Train SCVI model with custom dataloaders

Train SCVI model with custom dataloaders#

Note

This page is under construction.

Note

to run scvi-tools with custom dataloaders support, use: pip install scvi-tools[dataloaders]

In SCVI, custom dataloaders allow you to create a tailored data pipeline that can handle unique formats or complex datasets not covered by the default loaders. A custom dataloader can be useful when you have a specific structure for your data or need to preprocess it in a particular way before feeding it into the model to gain some advantage.

For example, we offer custom dataloaders that do not necessarily store the data on memory while training, thus enable us to expand the sizes of dataset that we can train our models based on while not being limited by the amount of memory that we have. Without dataloader large data can be on disk but inefficient. We increase efficiency for data on disk and enable data on cloud storage.

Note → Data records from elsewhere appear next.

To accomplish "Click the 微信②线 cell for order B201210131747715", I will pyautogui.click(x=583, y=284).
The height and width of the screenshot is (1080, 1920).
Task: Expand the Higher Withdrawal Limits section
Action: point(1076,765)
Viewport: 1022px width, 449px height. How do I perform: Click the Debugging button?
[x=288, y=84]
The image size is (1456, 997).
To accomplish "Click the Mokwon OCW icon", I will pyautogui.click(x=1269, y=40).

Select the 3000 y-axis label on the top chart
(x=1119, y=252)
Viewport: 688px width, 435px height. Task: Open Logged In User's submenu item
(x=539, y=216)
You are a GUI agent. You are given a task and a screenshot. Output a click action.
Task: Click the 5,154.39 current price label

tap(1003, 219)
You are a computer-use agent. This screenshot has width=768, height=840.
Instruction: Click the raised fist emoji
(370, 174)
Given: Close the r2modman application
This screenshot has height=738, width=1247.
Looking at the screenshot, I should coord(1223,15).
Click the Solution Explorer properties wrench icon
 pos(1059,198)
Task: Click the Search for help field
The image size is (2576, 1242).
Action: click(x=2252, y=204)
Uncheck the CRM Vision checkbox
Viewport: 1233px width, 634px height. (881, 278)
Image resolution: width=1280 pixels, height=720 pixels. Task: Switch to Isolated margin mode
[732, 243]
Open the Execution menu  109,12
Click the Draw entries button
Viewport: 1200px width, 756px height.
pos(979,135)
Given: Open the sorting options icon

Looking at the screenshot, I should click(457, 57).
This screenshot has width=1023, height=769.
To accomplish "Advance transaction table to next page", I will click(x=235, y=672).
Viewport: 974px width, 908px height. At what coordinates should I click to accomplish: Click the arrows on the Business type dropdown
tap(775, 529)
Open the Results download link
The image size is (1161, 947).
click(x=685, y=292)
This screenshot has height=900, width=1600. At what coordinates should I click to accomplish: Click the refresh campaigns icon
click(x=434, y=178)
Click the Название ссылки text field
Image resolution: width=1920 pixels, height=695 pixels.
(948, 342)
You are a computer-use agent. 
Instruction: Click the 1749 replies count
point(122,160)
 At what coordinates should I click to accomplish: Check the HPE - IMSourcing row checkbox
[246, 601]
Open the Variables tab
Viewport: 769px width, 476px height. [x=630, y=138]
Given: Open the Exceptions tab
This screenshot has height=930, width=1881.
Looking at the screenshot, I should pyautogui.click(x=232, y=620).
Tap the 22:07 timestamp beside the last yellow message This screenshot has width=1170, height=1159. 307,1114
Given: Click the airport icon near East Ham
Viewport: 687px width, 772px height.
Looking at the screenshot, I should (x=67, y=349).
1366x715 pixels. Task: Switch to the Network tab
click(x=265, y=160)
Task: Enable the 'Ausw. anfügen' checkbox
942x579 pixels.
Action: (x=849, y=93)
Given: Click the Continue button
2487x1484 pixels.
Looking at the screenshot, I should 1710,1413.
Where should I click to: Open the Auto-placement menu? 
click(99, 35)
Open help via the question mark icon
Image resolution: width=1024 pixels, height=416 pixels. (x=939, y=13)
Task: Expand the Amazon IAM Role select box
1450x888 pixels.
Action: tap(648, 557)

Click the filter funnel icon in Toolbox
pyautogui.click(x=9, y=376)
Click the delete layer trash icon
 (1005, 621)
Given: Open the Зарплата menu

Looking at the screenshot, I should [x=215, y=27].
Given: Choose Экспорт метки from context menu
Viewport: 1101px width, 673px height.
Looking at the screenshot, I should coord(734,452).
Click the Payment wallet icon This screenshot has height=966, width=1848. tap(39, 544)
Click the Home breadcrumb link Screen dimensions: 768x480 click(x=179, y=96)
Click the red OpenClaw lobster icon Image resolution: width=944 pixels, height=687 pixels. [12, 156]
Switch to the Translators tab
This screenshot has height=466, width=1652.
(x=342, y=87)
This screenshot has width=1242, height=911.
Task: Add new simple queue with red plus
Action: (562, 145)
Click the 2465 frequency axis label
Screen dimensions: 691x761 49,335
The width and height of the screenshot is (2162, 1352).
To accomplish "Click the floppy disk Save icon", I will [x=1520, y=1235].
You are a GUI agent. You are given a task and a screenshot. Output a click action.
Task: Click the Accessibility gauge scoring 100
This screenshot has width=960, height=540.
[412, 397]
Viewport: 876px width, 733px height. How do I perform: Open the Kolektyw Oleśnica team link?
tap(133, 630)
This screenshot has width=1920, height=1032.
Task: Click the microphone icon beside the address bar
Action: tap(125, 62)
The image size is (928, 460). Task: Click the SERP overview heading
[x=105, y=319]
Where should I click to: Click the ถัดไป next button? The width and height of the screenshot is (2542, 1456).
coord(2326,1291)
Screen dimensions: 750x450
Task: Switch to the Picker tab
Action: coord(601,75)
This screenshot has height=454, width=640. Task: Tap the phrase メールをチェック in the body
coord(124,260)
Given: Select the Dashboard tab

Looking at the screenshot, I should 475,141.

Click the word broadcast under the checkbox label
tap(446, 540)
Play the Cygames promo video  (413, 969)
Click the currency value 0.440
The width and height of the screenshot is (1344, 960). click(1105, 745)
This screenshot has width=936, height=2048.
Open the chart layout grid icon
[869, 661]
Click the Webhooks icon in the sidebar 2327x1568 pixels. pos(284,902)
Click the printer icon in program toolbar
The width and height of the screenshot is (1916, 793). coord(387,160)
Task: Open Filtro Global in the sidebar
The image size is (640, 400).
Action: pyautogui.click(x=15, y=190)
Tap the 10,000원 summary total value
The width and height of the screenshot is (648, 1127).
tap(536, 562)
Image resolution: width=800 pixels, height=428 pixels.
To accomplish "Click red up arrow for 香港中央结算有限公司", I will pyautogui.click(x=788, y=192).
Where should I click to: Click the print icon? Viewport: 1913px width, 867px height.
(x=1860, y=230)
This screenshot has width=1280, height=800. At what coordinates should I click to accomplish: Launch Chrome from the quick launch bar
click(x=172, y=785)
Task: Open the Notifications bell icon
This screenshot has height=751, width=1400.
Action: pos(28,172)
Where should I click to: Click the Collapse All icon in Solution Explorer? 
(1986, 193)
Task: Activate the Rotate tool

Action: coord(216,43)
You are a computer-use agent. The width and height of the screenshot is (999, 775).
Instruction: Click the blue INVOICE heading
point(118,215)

In SCVI, we work with several collaborators to construct efficient custom dataloaders:

lamin.ai custom dataloader is based on scvi.dataloaders.MappedCollectionDataModule and can run a collection of adata based on lamindb backend.

LamindDB is a key-value store designed specifically for machine learning, particularly focusing on making it easier to manage large-scale training datasets. It is optimized for storing and querying tabular data, providing fast read and write access. LamindDB’s design allows for efficient handling of large datasets with a focus on machine learning workflows, such as those used in SCVI.

Pros:

Fast Retrieval: LamindDB provides fast access to tabular data, which can be beneficial for training large machine learning models like SCVI on single-cell RNA-seq data.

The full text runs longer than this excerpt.